Ortega had received 75%, an apparently insurmountable total, with nearly half of polling places counting, said Brenda Rocha, president of the Supreme Electoral Council.
Trailing far behind were a handful of little-known candidates. The strongest potential opponents were in jail rather than on the ballot.
At the close of voting Sunday, the U.S. President Joe Biden called the election a “pantomime.” The country's opposition had urged voters to boycott and voting Sunday appeared light, despite Rocha's report of a turnout of 65%.
Ortega had railed against alleged interference by Washington and other “powers” in Sunday's elections to determine who holds the presidency for the next five years, as well as 90 of the 92 seats in the congress and Nicaragua’s representation in the Central American Parliament.

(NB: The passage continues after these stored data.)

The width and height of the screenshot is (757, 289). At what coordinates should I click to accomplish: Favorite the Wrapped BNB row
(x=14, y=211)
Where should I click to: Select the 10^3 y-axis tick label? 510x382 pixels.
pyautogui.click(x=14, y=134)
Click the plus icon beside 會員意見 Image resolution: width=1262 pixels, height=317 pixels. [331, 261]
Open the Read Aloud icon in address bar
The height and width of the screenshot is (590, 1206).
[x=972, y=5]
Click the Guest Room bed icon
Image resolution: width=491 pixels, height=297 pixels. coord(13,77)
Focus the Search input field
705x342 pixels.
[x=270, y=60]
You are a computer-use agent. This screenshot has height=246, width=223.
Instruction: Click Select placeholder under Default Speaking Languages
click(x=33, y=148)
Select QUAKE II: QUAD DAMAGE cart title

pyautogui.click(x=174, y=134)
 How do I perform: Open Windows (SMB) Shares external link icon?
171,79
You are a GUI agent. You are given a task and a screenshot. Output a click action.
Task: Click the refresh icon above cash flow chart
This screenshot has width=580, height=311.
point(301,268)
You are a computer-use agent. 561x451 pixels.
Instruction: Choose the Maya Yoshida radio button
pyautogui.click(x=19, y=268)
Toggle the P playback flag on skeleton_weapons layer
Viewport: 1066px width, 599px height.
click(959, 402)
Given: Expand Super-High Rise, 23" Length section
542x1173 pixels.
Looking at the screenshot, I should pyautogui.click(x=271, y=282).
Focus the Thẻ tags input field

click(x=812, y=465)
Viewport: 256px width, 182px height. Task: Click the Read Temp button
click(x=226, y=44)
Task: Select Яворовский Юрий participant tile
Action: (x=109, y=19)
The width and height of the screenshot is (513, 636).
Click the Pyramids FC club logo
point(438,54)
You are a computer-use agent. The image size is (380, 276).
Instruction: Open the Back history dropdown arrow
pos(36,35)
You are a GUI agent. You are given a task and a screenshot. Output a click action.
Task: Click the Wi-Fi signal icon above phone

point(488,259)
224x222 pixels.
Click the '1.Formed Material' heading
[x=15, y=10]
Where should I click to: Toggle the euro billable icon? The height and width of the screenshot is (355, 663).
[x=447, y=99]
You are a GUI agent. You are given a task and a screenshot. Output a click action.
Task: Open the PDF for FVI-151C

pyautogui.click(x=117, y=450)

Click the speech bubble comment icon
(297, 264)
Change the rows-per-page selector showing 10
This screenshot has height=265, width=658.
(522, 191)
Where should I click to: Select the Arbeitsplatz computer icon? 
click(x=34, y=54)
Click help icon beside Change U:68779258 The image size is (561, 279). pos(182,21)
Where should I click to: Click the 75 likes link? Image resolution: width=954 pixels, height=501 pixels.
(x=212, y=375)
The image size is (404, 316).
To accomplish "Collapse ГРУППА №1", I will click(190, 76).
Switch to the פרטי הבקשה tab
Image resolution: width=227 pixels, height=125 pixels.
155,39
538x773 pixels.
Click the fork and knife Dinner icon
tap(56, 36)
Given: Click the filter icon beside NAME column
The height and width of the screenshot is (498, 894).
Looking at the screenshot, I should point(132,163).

The ruling Sandinista Front and its allies control the congress and all government institutions. Ortega, who turns 76 on Thursday, first served as president from 1985 to 1990 while battling U.S.-backed rebels. He returned to power in 2007. He recently declared his wife, Vice President Rosario Murillo, his “co-president.”
In June, police arrested seven potential presidential challengers to Ortega on charges that essentially amount to treason. Some two dozen other opposition leaders were also swept up ahead of the elections.
The remaining contenders on Sunday's ballot were little-known politicians from minor parties seen as friendly to Ortega's Sandinista Front.
Around midday, Ortega spoke live on television. He blasted the United States for interference in Nicaragua, noted allegations of fraud in the last U.S. presidential election, reminded that those who stormed the U.S. Capitol were called terrorists and remain jailed. He repeated his claim that the U.S. government supported huge protests in Nicaragua in April 2018, which he has called an attempted coup.
In a statement released around the close of voting, President Biden called Nicaragua's election process “rigged” and said the U.S. would use the tools at its disposal to hold the Nicaraguan government accountable.
In neighboring Costa Rica, President Carlos Alvarado Quesada tweeted that his government won't recognize the election because of “the lack of democratic conditions and guarantees.”